Photographie : Daniel Diot

Musique : André Hossein

Durée : 1h20

Année de sortie : 1970

LE FILM

Trois voyous enlèvent une jeune fille de quinze ans, Catherine, pour obtenir de son père le versement d’une rançon. Ils la séquestrent dans une cabane perdue au bord de la mer et la battent. Seul Eddie, un jeune voyou, gardien de la jeune fille, s’insurge contre ces méthodes. À travers un fait divers tragique, le portrait de deux adolescents dans un climat d’angoisse et de violence.

Tout de suite après Le Spécialiste de Sergio Corbucci, Johnny Hallyday persévère dans le cinéma et enchaîne avec Point de chute, un drame sentimentalo-policier coécrit, mis en scène et interprété par Robert Hossein, qui était passé derrière la caméra dès 1955 avec Les Salauds vont en enfer. Si ce petit film reste méconnu, Johnny Hallyday y trouve l’un de ses meilleurs rôles et signe d’ailleurs une excellente performance. Quasi-mutique du début à la fin, les dialogues sont d’ailleurs réduits à leur plus strict minimum, le comédien est bien dirigé, filmé et s’impose sans mal dans la peau de ce personnage de bad boy malgré-lui, qui va tomber amoureux de la jeune fille que lui et ses complices ont kidnappé dans le but de demander une rançon. Jeux de masques, au sens propre comme au figuré, retournements de situations et valse des sentiments, Point de chute est une très jolie surprise, délicate et qui n’a pas peur des envolées romanesques.

Lui, Vlad « le Roumain », est un jeune voyou, dur, sans scrupules. Elle, Catherine, une toute jeune fille, une lycéenne, d’une famille de la haute bourgeoisie. Ils n’ont rien en commun l’un et l’autre. Catherine est enlevée par des gangsters, et Vlad est chargé de la garder dans une cabane isolée au bord de la mer. Un monde les sépare, ils n’ont rien à se dire et ce n’est pas la situation qui va les rapprocher. Pourtant, en dépit de tout, au fil des heures qui s’écoulent dans l’attente de la rançon, des liens silencieux et invisibles se créent entre eux…

Le film démarre sur une séquence en N&B. Une plage comme décor principal. On assiste à la reconstitution d’un crime qui vient d’avoir lieu. Un inspecteur de police (Robert Dalban, très belle présence) découvre la clé de l’énigme dans un cahier d’écolière caché sous un matelas. Puis, dix minutes après, les événements passés sont racontés en couleur. Sur un rythme lent, mais maîtrisé, Robert Hossein prend le temps d’observer le regard bleu azur de son protagoniste, dissimulé derrière un masque blanc sans expression. A l’instar de deux animaux sauvages, Vlad (Johnny Hallyday donc) et Catherine (Pascale Rivault) s’observent, s’affrontent, rivalisent, avant de finalement s’apprivoiser. Vlad tombe alors le masque, se révèle attentionné envers Catherine malgré ses tentatives d’évasion. Quand ses complices reviennent, Vlad se rend compte qu’il ne peut plus supporter le traitement violent accordé à Catherine.

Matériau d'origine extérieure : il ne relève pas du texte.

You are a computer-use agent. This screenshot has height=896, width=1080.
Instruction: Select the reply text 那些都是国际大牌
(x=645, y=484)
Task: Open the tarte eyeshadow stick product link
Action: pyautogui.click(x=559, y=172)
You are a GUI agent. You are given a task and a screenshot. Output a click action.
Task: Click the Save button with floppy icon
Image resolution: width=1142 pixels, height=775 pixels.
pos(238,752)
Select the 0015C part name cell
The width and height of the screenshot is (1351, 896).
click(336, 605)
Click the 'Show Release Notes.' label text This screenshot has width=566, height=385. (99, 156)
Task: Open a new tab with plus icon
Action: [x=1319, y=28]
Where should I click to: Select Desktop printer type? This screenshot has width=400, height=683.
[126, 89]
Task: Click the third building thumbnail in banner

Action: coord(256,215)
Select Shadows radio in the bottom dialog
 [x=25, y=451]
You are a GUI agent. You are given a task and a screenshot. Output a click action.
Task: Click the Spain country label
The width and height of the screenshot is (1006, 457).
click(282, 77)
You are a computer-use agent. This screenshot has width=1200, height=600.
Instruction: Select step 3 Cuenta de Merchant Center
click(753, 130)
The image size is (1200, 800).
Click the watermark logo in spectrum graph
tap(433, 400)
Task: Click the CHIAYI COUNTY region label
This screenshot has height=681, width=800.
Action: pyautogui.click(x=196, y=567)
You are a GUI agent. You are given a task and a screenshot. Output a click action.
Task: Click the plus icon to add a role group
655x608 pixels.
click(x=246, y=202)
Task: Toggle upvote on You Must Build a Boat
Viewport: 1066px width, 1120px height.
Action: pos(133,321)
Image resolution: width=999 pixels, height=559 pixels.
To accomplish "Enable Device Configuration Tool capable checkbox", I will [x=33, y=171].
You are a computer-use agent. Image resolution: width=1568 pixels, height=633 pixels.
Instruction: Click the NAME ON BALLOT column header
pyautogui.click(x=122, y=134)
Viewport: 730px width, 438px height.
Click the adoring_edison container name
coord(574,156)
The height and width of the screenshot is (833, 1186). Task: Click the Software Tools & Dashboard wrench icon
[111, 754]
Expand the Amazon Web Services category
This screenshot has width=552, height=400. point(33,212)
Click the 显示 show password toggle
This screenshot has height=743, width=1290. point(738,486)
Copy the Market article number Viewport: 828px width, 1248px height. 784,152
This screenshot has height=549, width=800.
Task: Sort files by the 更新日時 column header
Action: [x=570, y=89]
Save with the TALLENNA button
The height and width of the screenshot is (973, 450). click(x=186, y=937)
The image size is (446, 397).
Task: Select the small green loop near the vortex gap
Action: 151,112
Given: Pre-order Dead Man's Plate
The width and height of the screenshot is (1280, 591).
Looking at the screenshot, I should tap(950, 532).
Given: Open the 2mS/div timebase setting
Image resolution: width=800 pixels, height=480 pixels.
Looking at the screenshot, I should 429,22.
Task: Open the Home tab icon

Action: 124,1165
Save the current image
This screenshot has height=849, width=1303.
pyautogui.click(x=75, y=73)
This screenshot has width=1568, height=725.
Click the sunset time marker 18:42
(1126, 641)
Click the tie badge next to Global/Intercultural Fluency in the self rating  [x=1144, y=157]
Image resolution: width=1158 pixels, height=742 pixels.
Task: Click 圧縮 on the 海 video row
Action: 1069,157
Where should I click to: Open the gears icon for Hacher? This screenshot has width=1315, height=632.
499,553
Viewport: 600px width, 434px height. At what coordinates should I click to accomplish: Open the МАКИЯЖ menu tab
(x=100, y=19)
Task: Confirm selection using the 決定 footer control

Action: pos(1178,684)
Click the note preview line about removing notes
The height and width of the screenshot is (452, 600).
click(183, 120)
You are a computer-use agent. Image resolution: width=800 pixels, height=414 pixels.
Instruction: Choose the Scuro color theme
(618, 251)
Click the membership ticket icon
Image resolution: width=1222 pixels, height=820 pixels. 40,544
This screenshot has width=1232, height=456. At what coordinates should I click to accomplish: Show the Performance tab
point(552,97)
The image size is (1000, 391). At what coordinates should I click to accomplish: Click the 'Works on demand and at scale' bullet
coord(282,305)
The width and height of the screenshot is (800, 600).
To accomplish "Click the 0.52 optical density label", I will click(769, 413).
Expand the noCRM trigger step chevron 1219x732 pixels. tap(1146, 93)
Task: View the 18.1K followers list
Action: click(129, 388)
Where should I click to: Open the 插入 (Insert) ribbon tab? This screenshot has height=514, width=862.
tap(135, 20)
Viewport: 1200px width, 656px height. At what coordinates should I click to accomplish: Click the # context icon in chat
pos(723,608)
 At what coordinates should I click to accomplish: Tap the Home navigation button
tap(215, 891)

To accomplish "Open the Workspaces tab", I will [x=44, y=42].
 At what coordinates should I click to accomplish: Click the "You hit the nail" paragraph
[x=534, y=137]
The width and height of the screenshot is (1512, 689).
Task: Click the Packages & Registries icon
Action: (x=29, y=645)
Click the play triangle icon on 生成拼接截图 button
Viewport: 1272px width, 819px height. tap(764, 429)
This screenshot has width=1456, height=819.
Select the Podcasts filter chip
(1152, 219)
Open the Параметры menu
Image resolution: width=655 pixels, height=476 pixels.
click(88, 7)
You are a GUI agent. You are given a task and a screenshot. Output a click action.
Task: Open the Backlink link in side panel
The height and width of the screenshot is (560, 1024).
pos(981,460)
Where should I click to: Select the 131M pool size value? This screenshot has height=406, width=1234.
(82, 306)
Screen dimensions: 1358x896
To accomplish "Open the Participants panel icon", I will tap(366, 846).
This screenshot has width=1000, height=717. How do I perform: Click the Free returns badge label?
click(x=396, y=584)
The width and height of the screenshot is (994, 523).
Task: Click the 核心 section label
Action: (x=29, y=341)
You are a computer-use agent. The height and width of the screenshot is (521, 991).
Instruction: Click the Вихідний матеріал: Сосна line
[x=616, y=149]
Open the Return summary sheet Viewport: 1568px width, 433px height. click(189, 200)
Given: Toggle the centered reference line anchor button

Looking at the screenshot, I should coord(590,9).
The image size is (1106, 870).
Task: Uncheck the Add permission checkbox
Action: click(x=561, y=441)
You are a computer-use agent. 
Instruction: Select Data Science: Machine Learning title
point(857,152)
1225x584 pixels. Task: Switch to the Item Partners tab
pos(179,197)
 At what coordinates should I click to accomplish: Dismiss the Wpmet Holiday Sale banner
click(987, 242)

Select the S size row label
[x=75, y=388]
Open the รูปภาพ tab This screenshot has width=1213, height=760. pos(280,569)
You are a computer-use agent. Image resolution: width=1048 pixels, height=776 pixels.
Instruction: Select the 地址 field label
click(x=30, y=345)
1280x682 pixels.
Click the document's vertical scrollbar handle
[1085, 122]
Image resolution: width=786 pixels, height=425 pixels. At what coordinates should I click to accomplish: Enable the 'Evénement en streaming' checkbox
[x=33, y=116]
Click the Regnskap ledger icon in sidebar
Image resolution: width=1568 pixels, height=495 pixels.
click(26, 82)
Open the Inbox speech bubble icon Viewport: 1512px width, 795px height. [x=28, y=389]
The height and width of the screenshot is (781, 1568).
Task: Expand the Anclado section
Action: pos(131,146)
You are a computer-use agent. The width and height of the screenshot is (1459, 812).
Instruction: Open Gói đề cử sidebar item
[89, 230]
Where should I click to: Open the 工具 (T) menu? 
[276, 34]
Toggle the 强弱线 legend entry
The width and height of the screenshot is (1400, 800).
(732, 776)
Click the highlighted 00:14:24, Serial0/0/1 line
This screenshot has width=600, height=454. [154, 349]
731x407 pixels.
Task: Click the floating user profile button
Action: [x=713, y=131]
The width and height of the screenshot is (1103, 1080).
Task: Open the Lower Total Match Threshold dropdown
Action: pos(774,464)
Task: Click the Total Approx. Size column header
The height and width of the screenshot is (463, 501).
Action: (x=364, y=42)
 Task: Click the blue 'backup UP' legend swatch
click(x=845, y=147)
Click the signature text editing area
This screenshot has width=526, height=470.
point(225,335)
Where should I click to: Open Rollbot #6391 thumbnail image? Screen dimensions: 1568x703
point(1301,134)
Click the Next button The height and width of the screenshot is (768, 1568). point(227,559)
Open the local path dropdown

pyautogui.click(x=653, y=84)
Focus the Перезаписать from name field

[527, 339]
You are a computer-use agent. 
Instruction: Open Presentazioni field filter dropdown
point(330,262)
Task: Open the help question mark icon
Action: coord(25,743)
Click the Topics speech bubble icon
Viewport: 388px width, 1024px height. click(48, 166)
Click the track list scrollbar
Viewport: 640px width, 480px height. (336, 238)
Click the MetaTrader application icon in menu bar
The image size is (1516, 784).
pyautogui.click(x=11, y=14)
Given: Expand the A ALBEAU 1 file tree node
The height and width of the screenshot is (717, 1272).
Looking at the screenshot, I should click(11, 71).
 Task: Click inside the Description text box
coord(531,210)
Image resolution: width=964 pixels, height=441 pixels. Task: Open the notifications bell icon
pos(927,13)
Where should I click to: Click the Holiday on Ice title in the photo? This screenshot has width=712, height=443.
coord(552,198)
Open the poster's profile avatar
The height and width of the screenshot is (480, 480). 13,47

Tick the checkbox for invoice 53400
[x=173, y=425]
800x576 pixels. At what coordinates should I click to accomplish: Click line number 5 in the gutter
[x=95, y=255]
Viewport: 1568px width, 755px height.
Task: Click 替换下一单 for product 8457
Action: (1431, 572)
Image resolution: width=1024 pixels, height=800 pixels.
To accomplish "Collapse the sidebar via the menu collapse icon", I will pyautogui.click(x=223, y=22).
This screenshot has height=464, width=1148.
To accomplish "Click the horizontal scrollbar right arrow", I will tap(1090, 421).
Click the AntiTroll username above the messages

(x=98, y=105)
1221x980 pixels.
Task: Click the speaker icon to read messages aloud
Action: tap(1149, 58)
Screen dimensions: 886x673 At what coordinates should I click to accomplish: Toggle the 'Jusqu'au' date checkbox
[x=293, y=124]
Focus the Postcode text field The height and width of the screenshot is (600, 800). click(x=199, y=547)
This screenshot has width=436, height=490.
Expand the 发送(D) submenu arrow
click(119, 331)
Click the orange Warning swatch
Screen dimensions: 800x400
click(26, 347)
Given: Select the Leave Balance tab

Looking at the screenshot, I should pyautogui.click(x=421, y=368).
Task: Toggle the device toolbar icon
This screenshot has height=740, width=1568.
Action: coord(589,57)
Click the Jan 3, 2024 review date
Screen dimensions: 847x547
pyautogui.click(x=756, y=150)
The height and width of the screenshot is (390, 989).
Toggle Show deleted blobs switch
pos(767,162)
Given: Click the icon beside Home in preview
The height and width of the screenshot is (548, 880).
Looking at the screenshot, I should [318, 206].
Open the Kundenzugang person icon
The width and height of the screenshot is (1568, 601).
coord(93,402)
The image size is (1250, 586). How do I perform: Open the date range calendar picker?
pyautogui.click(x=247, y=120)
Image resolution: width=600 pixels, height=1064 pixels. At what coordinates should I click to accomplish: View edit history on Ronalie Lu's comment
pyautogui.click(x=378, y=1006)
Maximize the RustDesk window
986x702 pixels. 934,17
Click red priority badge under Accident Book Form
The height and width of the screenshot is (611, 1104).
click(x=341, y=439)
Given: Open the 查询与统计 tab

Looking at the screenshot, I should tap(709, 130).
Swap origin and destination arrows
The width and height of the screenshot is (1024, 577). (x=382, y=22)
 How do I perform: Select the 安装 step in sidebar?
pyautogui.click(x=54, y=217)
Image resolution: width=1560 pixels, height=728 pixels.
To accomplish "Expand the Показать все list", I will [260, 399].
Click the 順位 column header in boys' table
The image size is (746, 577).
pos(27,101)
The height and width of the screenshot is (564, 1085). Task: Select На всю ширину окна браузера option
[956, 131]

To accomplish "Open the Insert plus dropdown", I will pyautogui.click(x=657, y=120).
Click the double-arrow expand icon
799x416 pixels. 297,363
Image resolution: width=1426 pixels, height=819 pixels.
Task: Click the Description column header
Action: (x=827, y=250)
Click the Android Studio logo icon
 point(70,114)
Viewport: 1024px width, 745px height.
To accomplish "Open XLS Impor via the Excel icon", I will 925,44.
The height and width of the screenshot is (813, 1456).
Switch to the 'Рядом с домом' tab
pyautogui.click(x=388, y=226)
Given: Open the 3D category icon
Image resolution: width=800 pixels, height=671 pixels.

Robert Hossein instaure une très belle atmosphère éthérée et dépouillée grâce à la photo de Daniel Diot, mais aussi avec le décor de la petite cahute en bois paumée sur une plage du Nord sur fond de ciel ivoire, tandis que la musique récurrente d’André Hossein, qui rappelle le thème principal de Jeux interdits, apporte une vraie mélancolie à l’ensemble. On s’attache à ce voyou repenti auquel Johnny Hallyday apporte une vraie sensibilité et même une certaine poésie. Le chanteur prouve d’ailleurs qu’il n’est jamais aussi bon comédien que lorsque ses répliques sont rares. Contrairement au Spécialiste, dans lequel son jeu était à la limite de la parodie involontaire (ou pas) de Clint Eastwood, Lee Van Cleef et Franco Nero, Johnny Hallyday signe une vraie prestation émouvante dans Point de chute, peut-être la plus convaincante de sa carrière sur grand écran.

LE BLU-RAY

Le test du Blu-ray de Point de chute, disponible chez TF1 Vidéo, a été réalisé à partir d’un check-disc. Le menu principal est animé et musical.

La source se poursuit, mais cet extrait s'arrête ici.